Thanks to Artificial Intelligence, organizations are tapping into troves of data to improve decision-making processes in a way that data managers of yesteryear could only dream about. As such, many in the business want to capitalize on AI as quickly as possible. Lean AI delivers such value to these businesses.

AI implementation in general requires the significant, coordinated effort of a diverse group of teams that are siloed in many organizations. When we started working with clients, we quickly found that it takes a herculean effort to round up business stakeholders, domain experts, developers, and data scientists and get them working seamlessly together. Perhaps you’re familiar with this problem from your own internal projects. We knew we needed a specialized process to keep team members aligned and working toward the same goal. The result was Lean AI.
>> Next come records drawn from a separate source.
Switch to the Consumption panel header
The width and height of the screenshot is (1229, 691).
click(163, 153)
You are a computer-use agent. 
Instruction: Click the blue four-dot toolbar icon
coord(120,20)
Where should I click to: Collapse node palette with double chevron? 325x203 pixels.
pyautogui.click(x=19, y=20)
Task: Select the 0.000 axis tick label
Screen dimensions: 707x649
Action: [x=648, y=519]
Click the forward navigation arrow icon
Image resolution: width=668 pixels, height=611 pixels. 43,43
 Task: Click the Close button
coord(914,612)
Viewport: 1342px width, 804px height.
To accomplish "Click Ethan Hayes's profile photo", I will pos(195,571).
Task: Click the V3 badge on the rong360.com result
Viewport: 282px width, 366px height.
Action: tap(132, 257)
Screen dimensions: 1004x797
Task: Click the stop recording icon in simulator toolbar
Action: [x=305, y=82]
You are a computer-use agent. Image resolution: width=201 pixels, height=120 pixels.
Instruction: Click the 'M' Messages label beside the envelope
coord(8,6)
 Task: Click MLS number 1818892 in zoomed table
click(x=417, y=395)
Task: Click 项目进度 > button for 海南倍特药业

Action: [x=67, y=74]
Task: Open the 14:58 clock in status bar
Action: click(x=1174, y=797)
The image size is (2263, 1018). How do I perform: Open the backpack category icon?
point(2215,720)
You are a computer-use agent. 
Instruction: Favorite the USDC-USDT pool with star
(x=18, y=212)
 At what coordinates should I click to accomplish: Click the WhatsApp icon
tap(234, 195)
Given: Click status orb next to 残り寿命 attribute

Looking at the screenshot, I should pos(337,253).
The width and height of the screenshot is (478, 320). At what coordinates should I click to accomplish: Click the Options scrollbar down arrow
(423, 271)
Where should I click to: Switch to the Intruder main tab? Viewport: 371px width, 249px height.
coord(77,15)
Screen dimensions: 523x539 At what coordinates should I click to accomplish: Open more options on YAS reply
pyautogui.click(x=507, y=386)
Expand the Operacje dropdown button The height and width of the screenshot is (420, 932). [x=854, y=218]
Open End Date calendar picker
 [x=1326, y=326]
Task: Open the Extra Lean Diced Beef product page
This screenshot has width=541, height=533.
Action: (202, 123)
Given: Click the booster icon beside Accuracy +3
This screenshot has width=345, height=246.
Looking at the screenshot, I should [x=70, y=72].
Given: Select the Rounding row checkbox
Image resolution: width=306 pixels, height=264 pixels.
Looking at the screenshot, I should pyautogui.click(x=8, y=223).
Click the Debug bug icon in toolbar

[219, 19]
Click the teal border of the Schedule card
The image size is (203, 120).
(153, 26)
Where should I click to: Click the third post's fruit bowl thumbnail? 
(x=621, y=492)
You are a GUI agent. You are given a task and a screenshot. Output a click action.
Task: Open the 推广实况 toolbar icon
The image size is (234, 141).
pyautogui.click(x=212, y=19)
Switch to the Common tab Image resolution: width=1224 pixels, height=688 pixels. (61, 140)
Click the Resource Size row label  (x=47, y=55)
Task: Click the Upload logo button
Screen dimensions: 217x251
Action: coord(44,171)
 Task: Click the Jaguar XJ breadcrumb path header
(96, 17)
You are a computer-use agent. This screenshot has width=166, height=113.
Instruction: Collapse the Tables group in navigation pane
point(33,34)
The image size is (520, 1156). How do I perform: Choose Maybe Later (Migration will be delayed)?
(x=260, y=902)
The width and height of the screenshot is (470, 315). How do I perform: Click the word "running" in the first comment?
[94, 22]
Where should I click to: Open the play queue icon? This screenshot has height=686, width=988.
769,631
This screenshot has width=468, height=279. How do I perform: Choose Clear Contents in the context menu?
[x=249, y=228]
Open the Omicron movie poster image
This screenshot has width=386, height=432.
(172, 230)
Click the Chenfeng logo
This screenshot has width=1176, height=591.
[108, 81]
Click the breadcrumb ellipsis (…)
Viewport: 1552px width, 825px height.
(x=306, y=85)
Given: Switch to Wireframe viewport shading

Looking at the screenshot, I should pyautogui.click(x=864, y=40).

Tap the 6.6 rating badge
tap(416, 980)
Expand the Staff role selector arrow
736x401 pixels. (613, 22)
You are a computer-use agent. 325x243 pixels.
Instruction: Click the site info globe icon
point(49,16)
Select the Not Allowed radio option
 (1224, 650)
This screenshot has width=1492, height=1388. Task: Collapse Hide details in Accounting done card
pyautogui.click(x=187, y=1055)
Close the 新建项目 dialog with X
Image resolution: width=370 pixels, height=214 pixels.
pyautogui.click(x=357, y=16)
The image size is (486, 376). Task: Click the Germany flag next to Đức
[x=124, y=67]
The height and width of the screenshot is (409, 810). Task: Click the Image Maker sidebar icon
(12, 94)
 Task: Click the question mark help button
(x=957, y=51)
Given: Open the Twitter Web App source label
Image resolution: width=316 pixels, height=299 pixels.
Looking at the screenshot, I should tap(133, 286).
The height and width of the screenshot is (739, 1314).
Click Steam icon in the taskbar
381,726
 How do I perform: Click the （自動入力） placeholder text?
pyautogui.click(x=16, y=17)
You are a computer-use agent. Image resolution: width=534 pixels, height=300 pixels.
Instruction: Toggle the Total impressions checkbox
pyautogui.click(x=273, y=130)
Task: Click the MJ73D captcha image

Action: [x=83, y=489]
Lean AI is a new, innovative practice and its principles should be widely recognizable. A number of existing systems inspired us in the development of Lean AI, including human-centered design at IDEO, the Lean Startup methodology, Agile Software Development principles, and the CRISP-DM approach pioneered by the data-mining community. Data executives — knowingly or unknowingly — apply many of these principles within their teams already. We just put it all together in a process and focused it specifically on AI.

Over time, we’ve refined Lean AI into six steps that minimize risk and focus on delivering clear results as efficiently as possible. While no step is inherently revolutionary, the specific order is thoughtfully designed to manage risk while quickly producing tangible results. You can try out the process on your AI projects and see the results for yourself (or, better yet, prove the results to the other execs at your company).

  1. Understand the Problem — and then Understand the Data.

The first step in any AI project is understanding the business problem inside and out. Then and only then should you turn your attention to the data at hand — otherwise, you won’t know what’s high-quality data and what’s meaningless. High-quality data is the fuel for an effective AI solution; this step is about making sure that fuel is at the appropriate octane level before using it.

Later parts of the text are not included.